» SHORT PROBLEM
Write the next part of the passage on NOVOS drilling automation, the text placed before the entries, beginning right after its final sentence.

» DOCUMENT SECTION
++++++++
Illustrative of the evolution of the automation platform, NOV (as of late July 2019) had successfully completed a series of field trials, orchestrated to test the feasibility of integrating managed pressure drilling (MPD) into the NOVOS system. “Now we have a very large backlog of new features and functionality, so we’re prioritizing what’s important,” Jackson said.
The NOVOS system debuted in the Permian Basin in October 2016 as part of an integrated program that included wired drillpipe and other data collection technologies, and it demonstrated its capacity to consistently and expeditiously pick up pipe, drill down the stand and return to the slip with no hands-on involvement.
The process includes engaging the formation “in a controlled way,” Jackson said, pointing out that NOVOS picks up formation vibration signals, for instance, enabling the system to maintain vibrations in a normal range for 78% of tag bottom events, some 42% better than that achieved manually. Corralling vibrations, in turn, reduces NPT and unnecessary trips, and it reduces wear on bits, drillpipe and other downhole tools.
“Since we have those downhole vibration measurements at our fingertips, we’re able to tag the formation much more intelligently,” Jackson said. “We like to say that we’re trying to elevate the driller’s view from essentially an advanced crane operator to more of a process manager.”
Intelligently tagging the formation includes the capacity to automatically make adjustments as downhole conditions warrant, said Andrew Macleod, North America sales manager for the NOV eVolve integrated optimization service. “In shale you want high ROP and low weight to tag bottom, so with NOVOS you can change it foot by foot. If, for example, you see pressure going up and surge and swab becoming a problem, you can tell NOVOS to make the necessary adjustments. NOVOS allows us to digest massive amounts of data and automate those in a repeatable process,” he said.
While consistency remains the primary driver for automation, the downturn forced operators to squeeze out efficiencies to reduce drilling costs and the HSE footprint. “There are also some hidden benefits in consistency,” said Chris Christopher, NOV drilling automation advisor. “With the tag bottom app, for instance, maybe you’re tagging bottom at the same speed of the driller on average, but what’s hidden is that with NOVOS you’re protecting the bit every time you tag bottom. Now, you get one bit run instead of three. And, of course, you’re controlling the process to take humans out of the risk zones, and the ability to control surge and swab leads us to better well control.”
Furthermore, automatically cleaning tremendous downhole data streams replaces tedious and time-consuming manual cleansing and delivers data that are sufficiently filtered into a usable format. Exporting and processing raw data through the NOV analytical dashboard to connected rigs enables customers to customize how they wish to visualize the data.
“Clients don’t want more data; they want usable data that help them do their jobs. As everything that’s recorded on the rig is streamed through NOVOS, you can write an app to control anything on the rig,” Macleod said.
Crucial to that end has been a keen industrywide focus on preventing “dirty data” from making its way into an automated or digitally enhanced process, according to Pradeep Ashok, senior research scientist at the multidisciplinary Rig Automation and Performance Improvements in Drilling (RAPID) group at the University of Texas at Austin.
“The quality [of data] has definitely improved, not necessarily because of the [rig] sensors, but the companies supplying the data are putting a little more effort into cleaning the data before it gets to the end user,” he said. “Not a lot has been done on the surface sensor side over the past two to three years to improve data quality. Downhole [sensors] are not necessarily better than surface sensors; they’ve just improved much more over the past two to three years.”
++++++++
» PROVIDED DATA

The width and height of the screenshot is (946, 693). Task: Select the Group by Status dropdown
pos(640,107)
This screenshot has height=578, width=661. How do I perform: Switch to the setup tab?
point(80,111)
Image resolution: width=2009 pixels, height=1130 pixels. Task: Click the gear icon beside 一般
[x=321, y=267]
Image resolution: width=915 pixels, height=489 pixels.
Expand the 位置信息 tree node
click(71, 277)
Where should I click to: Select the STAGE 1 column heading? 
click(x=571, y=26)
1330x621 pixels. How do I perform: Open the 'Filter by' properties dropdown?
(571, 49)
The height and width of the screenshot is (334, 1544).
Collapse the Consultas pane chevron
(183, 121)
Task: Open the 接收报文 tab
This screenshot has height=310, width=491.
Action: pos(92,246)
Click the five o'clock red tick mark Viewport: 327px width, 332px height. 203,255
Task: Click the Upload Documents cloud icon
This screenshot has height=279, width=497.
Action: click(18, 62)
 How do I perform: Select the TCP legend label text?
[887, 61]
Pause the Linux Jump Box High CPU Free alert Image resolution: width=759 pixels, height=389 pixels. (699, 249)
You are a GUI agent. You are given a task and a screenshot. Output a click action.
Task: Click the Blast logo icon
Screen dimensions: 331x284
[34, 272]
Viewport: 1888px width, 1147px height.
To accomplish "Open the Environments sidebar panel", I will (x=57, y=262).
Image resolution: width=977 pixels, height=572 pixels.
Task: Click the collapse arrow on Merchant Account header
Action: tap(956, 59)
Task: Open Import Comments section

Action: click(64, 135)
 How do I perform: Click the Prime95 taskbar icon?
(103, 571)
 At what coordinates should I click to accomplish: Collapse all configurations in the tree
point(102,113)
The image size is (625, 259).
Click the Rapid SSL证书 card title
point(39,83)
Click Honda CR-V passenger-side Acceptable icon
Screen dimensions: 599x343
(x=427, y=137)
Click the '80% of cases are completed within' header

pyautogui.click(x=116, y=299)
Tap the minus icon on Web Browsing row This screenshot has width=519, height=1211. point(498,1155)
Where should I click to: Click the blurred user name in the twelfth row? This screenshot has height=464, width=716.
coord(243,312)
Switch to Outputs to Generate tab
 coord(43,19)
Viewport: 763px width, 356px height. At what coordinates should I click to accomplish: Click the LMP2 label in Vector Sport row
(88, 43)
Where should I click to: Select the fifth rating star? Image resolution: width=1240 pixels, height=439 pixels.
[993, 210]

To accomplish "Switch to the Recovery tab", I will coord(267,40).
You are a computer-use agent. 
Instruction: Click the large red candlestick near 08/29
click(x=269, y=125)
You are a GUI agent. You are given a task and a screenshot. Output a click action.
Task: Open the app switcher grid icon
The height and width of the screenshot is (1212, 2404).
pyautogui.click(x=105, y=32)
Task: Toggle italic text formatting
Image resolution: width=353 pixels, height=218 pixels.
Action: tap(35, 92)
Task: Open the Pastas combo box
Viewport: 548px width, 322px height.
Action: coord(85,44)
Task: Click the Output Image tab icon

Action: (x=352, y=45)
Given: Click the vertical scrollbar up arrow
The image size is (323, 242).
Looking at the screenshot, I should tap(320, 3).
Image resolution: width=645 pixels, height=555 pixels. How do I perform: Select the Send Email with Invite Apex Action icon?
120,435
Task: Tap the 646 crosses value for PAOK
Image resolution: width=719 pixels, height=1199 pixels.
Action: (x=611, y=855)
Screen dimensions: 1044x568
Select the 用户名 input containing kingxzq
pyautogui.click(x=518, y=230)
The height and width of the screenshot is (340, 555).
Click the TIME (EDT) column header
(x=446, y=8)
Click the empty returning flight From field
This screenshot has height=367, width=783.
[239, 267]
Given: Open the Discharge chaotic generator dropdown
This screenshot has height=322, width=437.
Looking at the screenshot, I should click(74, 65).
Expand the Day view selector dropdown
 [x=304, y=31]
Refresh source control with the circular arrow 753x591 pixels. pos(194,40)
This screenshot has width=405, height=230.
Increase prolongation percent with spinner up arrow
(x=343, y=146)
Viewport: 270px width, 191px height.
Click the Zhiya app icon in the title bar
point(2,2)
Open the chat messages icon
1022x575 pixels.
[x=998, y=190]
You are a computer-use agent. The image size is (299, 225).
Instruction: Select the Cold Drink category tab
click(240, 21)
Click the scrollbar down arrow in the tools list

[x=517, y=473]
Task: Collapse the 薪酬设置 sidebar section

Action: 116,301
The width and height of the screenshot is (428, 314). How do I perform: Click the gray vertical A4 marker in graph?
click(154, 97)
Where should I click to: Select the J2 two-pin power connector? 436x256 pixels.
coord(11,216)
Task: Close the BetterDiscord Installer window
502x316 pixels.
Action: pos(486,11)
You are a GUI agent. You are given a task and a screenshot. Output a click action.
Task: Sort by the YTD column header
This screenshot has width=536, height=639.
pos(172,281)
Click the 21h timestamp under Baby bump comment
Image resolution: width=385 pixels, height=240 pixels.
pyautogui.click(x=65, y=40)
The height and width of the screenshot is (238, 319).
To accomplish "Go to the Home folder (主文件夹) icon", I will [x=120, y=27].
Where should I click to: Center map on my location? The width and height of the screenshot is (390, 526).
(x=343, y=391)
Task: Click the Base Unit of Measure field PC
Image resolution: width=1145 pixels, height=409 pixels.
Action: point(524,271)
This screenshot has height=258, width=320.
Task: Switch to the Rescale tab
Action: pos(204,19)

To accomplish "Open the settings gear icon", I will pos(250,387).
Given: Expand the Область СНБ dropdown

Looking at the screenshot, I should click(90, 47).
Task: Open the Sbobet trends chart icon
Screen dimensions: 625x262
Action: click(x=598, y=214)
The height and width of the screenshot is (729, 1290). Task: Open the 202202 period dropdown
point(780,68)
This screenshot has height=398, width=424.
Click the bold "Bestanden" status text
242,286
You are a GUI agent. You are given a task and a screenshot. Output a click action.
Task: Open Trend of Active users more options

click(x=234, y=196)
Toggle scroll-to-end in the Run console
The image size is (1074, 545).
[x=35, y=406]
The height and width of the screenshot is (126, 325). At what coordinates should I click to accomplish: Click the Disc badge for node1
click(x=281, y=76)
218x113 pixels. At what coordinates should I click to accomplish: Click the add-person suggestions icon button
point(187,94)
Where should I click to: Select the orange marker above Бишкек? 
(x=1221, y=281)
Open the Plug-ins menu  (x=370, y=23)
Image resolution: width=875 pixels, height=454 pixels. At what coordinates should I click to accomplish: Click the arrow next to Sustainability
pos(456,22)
++++++++
» TASK RESPONSE
Digital health check
While those data have been used consistently to reduce NPT downhole (one of the primary drivers for drilling automation), the exorbitant costs associated with unexpected failures of critical surface equipment cannot be understated. A single failure on the top drive on a land rig, for instance, can shut down drilling for a day or longer and cost upward of $120,000 to restore service, according to the RAPID group.
Typically, the scheduled-based maintenance programs devised by the original equipment manufacturers fail to take into account factors such as specific operating and environmental conditions and human errors. Attaching instrumentation to surface equipment to continuously monitor the useful life remaining and provide immediate alerts for any operational upsets can eliminate the budget-draining NPT of incurring a breakdown while drilling a well, according to Chris Harshbarger, vice president of digital technology for Forum Energy Technologies Inc. Harshbarger heads up the company’s neoteric AMPIX predictive maintenance and condition monitoring systems, which were rolled out, respectively, in 2018 and earlier this year.
The initiative to engineer a suite of digital technologies to monitor the health of rig surface equipment began two years ago, initially with an analysis of the sensors and controls on catwalks, iron roughnecks and other equipment in Forum’s portfolio.
“Predictive maintenance has models running in the background that are based on the physical design [of the equipment], so we use physics in the beginning and then we mesh in operating conditions. We combine physics models and data-based models to create this machine learning algorithm that learns how the equipment is going to operate and identifies the failure modes,” he said.
The plug-and-play capabilities of the preventative maintenance system enable customization to any piece of surface equipment the operator so desires, with individual rigs now fitted with anywhere from 20 to 100 sensors. The dashboard for the predictive maintenance platform is equipped with a “health meter” that, depending on the specific equipment, visualizes the hours, cycles or strokes remaining before major maintenance is required.
“They can plan ahead to fix something, be it a bearing, motor, gear box on a top drive, a valve, a piston, a fluid end in a mud pump or other equipment, rather than having it go out in the middle of a well,” Harshbarger said. “By pinpointing exactly when something is going to fail, you can plan whether to start the next well or shut down for maintenance.”
Meanwhile, the sister condition monitoring system sends an immediate alert upon identifying an operational hiccup that signifies an impending failure. Also included beneath the AMPIX umbrella, the condition-based monitoring component is largely reserved for critical surface equipment, such as the top drive, drawworks and mud pumps, where specialized instrumentation primarily measures temperature and vibration levels as well as pressure and oil quality values.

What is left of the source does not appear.